TEXT EXTRACT:
+ + + + + + +

Tuesday 27 January 2015

Memories of Mini

Can there be a more quintessential expression of Britishness than the humble Mini?

Despite the fact that the modern variant of the marque is firmly in the hands of BMW the original remains, at its heart, the very essence of our fair isles.  Perfect in design, small but plucky, innovative yet in some ways flawed, discrete and flashy at the same time.  

Conceived in response to rising oil prices after the Suez crisis it was, with the memories of World War Two still fresh, an example of where the British come into their own: solving problems in the face of adversity.  I wonder, when it's designer Alex Issigonis put pen to paper in the late fifties, he envisaged the world of today where a gallon of petrol is over six pounds and would he have bothered at all.  

But bother he did and his deceptively roomy, transverse-engined, masterpiece was born. Soon the Mini became one of the true British icons of the sixties; owned and loved equally by maharajahs, groovy celebrities and the humble man on the street. Just over a decade after its 1959 launch the marvellous Mini entered my life.

                        

I have mainly happy memories of our familys first Mini. It was a basic British Leyland 850cc model in dark blue delivered as new in 1972.  It had been supplied to my disabled Mum by the UK government to help her, as a single parent, to be mobile having two small kids to lug around and all.  Before arrival it had been adapted to enable it to be driven with just the hands and what a challenge that proved to be. As a manual car it needed some pragmatic and ingenious additions.

+ + + + + + +

(Dataset entries)
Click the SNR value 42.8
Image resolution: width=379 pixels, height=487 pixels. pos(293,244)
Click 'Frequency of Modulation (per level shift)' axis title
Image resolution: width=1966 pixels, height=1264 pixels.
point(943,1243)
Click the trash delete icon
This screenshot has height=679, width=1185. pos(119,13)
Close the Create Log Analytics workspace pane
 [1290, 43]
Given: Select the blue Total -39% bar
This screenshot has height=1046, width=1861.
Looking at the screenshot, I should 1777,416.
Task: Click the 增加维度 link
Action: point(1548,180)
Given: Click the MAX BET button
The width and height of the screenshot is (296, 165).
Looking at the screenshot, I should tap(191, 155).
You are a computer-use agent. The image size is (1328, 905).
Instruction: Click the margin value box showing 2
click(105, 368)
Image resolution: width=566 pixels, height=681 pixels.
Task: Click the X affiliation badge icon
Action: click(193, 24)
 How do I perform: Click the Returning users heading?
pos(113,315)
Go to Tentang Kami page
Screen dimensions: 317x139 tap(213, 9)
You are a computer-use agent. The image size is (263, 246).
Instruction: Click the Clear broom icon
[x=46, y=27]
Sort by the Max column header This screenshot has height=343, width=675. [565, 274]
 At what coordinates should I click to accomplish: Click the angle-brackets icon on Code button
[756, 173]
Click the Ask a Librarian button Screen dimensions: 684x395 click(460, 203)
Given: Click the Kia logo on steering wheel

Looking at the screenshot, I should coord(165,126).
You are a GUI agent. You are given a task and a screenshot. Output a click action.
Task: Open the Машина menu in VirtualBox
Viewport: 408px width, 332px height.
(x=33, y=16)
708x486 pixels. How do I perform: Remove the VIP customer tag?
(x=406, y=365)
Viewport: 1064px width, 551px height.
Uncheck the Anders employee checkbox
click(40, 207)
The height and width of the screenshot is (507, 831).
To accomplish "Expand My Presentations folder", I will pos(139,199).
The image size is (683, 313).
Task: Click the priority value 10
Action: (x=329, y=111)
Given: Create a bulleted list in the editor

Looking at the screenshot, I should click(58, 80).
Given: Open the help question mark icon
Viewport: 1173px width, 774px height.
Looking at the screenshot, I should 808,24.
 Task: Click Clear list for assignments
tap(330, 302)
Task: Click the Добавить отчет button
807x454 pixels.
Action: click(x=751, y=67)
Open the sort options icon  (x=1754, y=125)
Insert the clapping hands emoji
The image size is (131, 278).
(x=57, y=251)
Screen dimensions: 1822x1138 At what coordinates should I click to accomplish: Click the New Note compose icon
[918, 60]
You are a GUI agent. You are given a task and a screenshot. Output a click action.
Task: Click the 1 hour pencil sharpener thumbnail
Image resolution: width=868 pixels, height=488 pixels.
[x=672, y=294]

+ + + + + + +

PARTS OF THE EXERCISE:
1) Reproduce the portion of the Mini text that begins with the words "But bother he" and ends with "and ingenious additions.".
2) Write the next part of the text about the Mini, picking up after its final sentence.
The material comes from a different source than the text about the Mini.

ANSWERS BELOW:
1)
But bother he did and his deceptively roomy, transverse-engined, masterpiece was born. Soon the Mini became one of the true British icons of the sixties; owned and loved equally by maharajahs, groovy celebrities and the humble man on the street. Just over a decade after its 1959 launch the marvellous Mini entered my life.

                        

I have mainly happy memories of our familys first Mini. It was a basic British Leyland 850cc model in dark blue delivered as new in 1972.  It had been supplied to my disabled Mum by the UK government to help her, as a single parent, to be mobile having two small kids to lug around and all.  Before arrival it had been adapted to enable it to be driven with just the hands and what a challenge that proved to be. As a manual car it needed some pragmatic and ingenious additions.

2)
The observant would see it had two quarter moon controls just underneath the steering wheel. The bottom lever operated the clutch (assisted by a huge servo retro-fitted in the engine compartment), the top regulated the gas and it required much subtlety and skill with the practised fingers of the right hand to balance them to avoid stalling when setting off. This proved to be particularly tricky on hill starts.  To the left of the driver, next to the gear stick, was a hand operated brake; an austere lever topped with a white knob connected directly to the brake pedal by a primitive linkage. On top of all this, things like gear changes, handbrake operation and steering were obviously also required. I dont know how she managed to drive it. Im fairly sure, looking back, she doesnt either.

Once the driving test had been passed, it heralded the start of convenient travel but also some pretty hair-raising journeys.  I could mention a few:  Like the time it took us over 10 hours to get to Butlins in Skegness as navigation was just one process too many above all the other tasks the adapted Mini demanded of Mother.  

Or the time in torrential rain on the motorway when we were suddenly surrounded by lorries and the spray they created overwhelmed the puny wipers. Panicking, she nearly lost the plot and I had to calmly talk her out of just stopping dead in the central lane and letting fate take its course.  Im lucky to be alive thinking about it.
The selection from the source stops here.